* **WHAT TO WORK ON**: Please retype exactly, and with nothing added, the lines of the material from the one with "Click the App Analytics bar chart icon" through the final one.

* **WORKING DATA**:
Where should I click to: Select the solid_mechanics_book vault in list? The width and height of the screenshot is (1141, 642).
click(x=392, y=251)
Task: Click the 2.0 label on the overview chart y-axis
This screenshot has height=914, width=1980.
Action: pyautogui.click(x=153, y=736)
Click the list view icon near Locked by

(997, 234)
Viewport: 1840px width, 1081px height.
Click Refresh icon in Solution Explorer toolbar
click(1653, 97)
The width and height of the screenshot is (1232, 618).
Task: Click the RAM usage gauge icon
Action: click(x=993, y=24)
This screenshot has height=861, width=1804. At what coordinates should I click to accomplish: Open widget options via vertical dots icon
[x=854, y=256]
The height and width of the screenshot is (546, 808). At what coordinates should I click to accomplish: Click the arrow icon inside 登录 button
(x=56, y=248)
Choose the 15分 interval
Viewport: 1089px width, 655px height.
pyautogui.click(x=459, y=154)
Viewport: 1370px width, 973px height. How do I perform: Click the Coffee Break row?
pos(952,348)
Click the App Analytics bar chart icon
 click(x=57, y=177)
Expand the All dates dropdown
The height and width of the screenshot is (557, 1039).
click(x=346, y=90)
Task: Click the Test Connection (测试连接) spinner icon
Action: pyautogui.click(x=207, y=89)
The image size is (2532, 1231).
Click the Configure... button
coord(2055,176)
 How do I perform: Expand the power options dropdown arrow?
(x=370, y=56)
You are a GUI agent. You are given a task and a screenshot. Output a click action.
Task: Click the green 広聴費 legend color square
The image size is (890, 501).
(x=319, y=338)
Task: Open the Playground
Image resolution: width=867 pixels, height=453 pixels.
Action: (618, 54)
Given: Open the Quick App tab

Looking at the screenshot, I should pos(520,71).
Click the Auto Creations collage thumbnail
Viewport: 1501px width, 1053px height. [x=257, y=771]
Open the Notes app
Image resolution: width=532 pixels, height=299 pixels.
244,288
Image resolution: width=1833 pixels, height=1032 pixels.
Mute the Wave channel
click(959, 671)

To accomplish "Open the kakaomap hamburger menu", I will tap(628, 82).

* **REPLY**:
Click the App Analytics bar chart icon
 click(x=57, y=177)
Expand the All dates dropdown
The height and width of the screenshot is (557, 1039).
click(x=346, y=90)
Task: Click the Test Connection (测试连接) spinner icon
Action: pyautogui.click(x=207, y=89)
The image size is (2532, 1231).
Click the Configure... button
coord(2055,176)
 How do I perform: Expand the power options dropdown arrow?
(x=370, y=56)
You are a GUI agent. You are given a task and a screenshot. Output a click action.
Task: Click the green 広聴費 legend color square
The image size is (890, 501).
(x=319, y=338)
Task: Open the Playground
Image resolution: width=867 pixels, height=453 pixels.
Action: (618, 54)
Given: Open the Quick App tab

Looking at the screenshot, I should pos(520,71).
Click the Auto Creations collage thumbnail
Viewport: 1501px width, 1053px height. [x=257, y=771]
Open the Notes app
Image resolution: width=532 pixels, height=299 pixels.
244,288
Image resolution: width=1833 pixels, height=1032 pixels.
Mute the Wave channel
click(959, 671)

To accomplish "Open the kakaomap hamburger menu", I will tap(628, 82).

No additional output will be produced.